Dovevo compiere sedici anni e non vedevo l’ora. Nelle mie adorate storie i sedici erano gli anni della svolta, gli anni in cui una ragazza cominciava le sue avventure… tu rovinasti anche quell’evento. Eri cambiato in quei due anni, diventando più adulto, perdendo quei tratti infantili che lasciavano intravedere un piccolissimo abbozzo dell’uomo che poi saresti diventato… e qualcun altro se ne accorse. Qualcuno apparentemente migliore di me ai tuoi occhi e che io conobbi proprio quel fatidico giorno, i miei primi sedici anni, le mie prime lacrime inconsolabili e incurabili. Piansi fino a stare male, fino a farmi scoppiare la testa. Non trovavo un modo per chiudere quella lacerante ferita che mi si era aperta dentro, era peggio della sensazione di vuoto, era sconfitta e umiliazione.
Poi di nuovo la luce, dopo poche settimane. Mi sembrò di respirare dopo un lungo periodo di apnea. Quella sofferenza lancinante se n’era andata, ma restava comunque una cicatrice di quella ferita. Mi ricordava fin dove potevi farmi male senza nemmeno accorgerti. I mesi passavano e io ero sempre lì, al tuo fianco. In ogni momento, in ogni attimo di vita sembrava che io e te dovessimo trovarci, forse era fatalità o forse era destino ma il mio cuore faceva le capriole ogni volta e io mi accontentavo anche solo di vederti ogni giorno, era già molto più di quanto avrei mai potuto sperare. E tu eri contento, ti vedevo scherzare con me, ti vedevo sorridermi e prendermi in giro affettuosamente… mi illudevo. Quando sentii la prima volta la tua mano stringersi sulla mia pensai che non sarei più stata in grado di respirare, le farfalle volarono fin sulla mia gola. Ero sbalordita, ma tu non spiegasti quel gesto così intimo e fuori dal comune. Per me avevamo passato una linea, o almeno così mi sembrava. Si, pensavo di essere giunta alla meta, ma non volli sforzare la fortuna, avevo imparato che parlare non era per me e portava solo male. Così, ancora una volta, mi accontentai di quel piccolo pezzo di vita perfetta che avevi creato, inconsapevolmente, per noi due.
Ora io era all’apice della mia gioia. E’ vero che quando si è innamorati si è ciechi e pazzi, per cui le mie emozioni di fronte a una stretta di mano potrebbero risultare alquanto infantili, ma questo è quello che era, che è, il mio amore per te. Puro e ingenuo come un bimbo, un fiore bianco in mezzo a un oceano di perversione. A me non interessava essere capita dal resto del mondo, io volevo solo te. Io amavo solo te e quel piccolo pezzo di paradiso che si era creato.

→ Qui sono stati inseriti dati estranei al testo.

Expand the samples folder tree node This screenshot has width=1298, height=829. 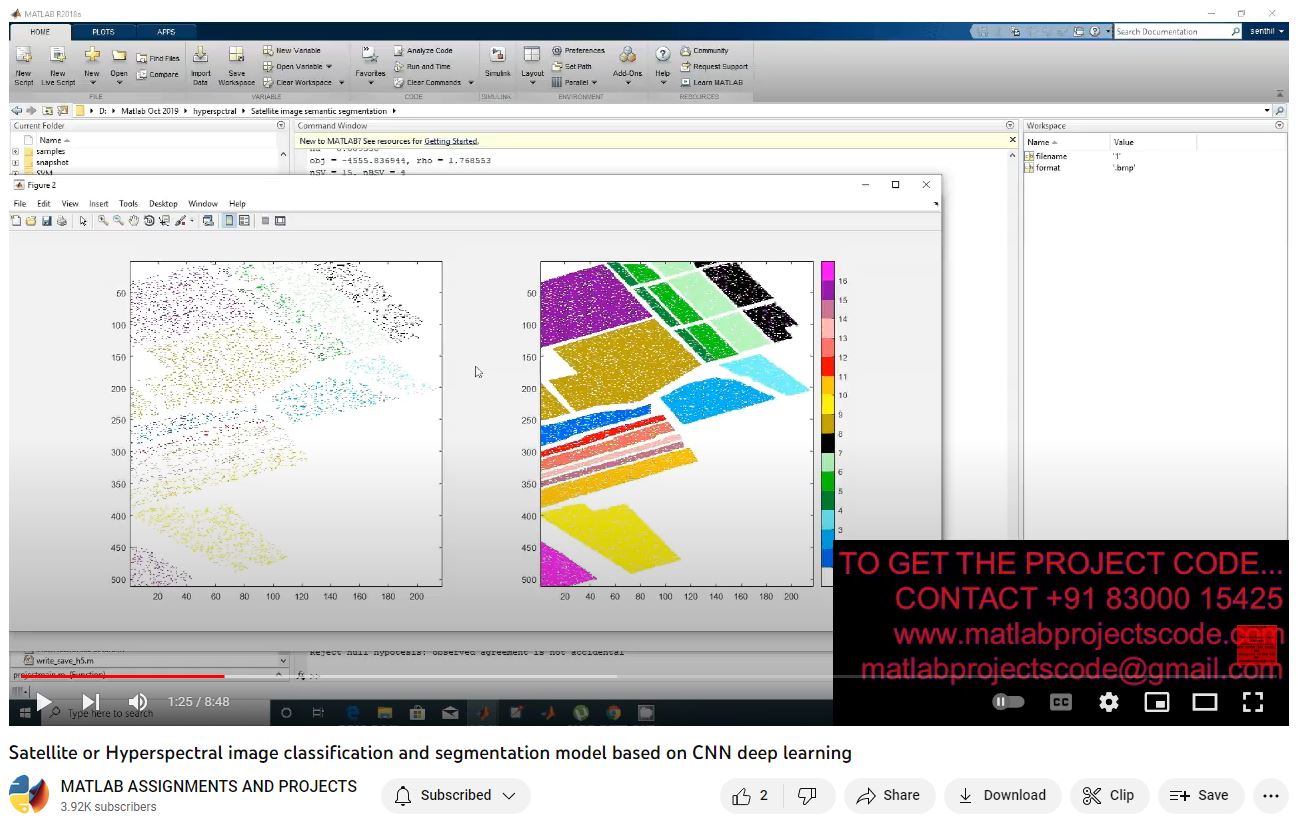(x=16, y=152)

Forse troppo spesso ho lasciato correre la mia fantasia durante la mia breve vita, i libri, la mia linfa vitale ne sono per gran parte responsabili. Come ogni storia che si rispetta l’imprevisto era dietro l’angolo ed era un imprevisto biondo e dagli occhi azzurri. Abbastanza insignificante per me, non l’avevo registrata come un possibile pericolo, le avevo raccontato di me e di te, mi ero confidata e mi sentivo forse anche capita in qualche modo. Poi arrivò, la pugnalata sul mio cuore già pieno di cicatrici e dolorante. Sembra destino che la nostra storia abbia i suoi punti cruciali nel cuore dell’estate, così com’era iniziata in un giorno d’estate finì in una calda serata di luglio, come se tre anni non fossero passati e tutto si fosse svolto nell’arco di un solo giorno.